> Listed records:
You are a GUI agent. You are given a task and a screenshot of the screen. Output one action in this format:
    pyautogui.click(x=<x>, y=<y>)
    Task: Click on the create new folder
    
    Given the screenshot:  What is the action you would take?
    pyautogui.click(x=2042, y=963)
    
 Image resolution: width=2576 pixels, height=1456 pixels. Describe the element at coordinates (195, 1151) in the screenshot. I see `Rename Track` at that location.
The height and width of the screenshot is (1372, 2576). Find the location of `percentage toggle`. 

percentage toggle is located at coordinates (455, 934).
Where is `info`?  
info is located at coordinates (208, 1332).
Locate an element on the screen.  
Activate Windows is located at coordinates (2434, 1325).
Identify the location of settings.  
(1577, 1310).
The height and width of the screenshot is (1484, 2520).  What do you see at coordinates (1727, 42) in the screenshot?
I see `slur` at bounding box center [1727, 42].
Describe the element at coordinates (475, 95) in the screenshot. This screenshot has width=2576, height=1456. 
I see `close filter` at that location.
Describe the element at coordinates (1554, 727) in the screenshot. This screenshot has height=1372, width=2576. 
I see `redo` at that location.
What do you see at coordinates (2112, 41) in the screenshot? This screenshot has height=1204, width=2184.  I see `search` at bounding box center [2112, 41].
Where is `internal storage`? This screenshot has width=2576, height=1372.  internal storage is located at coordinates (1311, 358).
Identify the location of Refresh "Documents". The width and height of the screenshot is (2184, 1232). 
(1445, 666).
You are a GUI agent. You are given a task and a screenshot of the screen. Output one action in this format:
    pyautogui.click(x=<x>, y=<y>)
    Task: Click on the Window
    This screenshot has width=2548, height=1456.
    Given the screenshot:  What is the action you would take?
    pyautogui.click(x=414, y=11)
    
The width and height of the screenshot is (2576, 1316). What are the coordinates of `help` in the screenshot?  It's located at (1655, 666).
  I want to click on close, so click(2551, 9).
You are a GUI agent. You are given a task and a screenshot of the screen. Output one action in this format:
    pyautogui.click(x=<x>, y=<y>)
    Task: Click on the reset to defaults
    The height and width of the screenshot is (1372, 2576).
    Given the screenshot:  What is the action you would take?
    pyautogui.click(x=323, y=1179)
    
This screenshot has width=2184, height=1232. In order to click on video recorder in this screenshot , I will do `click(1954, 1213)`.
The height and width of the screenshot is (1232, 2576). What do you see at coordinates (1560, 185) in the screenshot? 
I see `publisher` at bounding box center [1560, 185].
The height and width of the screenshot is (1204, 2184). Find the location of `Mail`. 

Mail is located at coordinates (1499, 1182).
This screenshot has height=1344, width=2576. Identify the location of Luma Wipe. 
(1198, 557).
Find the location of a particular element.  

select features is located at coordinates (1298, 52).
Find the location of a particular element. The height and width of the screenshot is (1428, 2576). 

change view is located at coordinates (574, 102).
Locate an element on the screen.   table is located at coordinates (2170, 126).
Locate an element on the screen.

> What you are asked to do:
Can you replace "GUI agent" with "desktop agent" in the material from the line with "Identify the location of Refresh" to the line with "This screenshot has width=2184, height=1232." and return only those lines, everything else unchanged?

> Reply:
Identify the location of Refresh "Documents". The width and height of the screenshot is (2184, 1232). 
(1445, 666).
You are a desktop agent. You are given a task and a screenshot of the screen. Output one action in this format:
    pyautogui.click(x=<x>, y=<y>)
    Task: Click on the Window
    This screenshot has width=2548, height=1456.
    Given the screenshot:  What is the action you would take?
    pyautogui.click(x=414, y=11)
    
The width and height of the screenshot is (2576, 1316). What are the coordinates of `help` in the screenshot?  It's located at (1655, 666).
  I want to click on close, so click(2551, 9).
You are a desktop agent. You are given a task and a screenshot of the screen. Output one action in this format:
    pyautogui.click(x=<x>, y=<y>)
    Task: Click on the reset to defaults
    The height and width of the screenshot is (1372, 2576).
    Given the screenshot:  What is the action you would take?
    pyautogui.click(x=323, y=1179)
    
This screenshot has width=2184, height=1232. In order to click on video recorder in this screenshot , I will do `click(1954, 1213)`.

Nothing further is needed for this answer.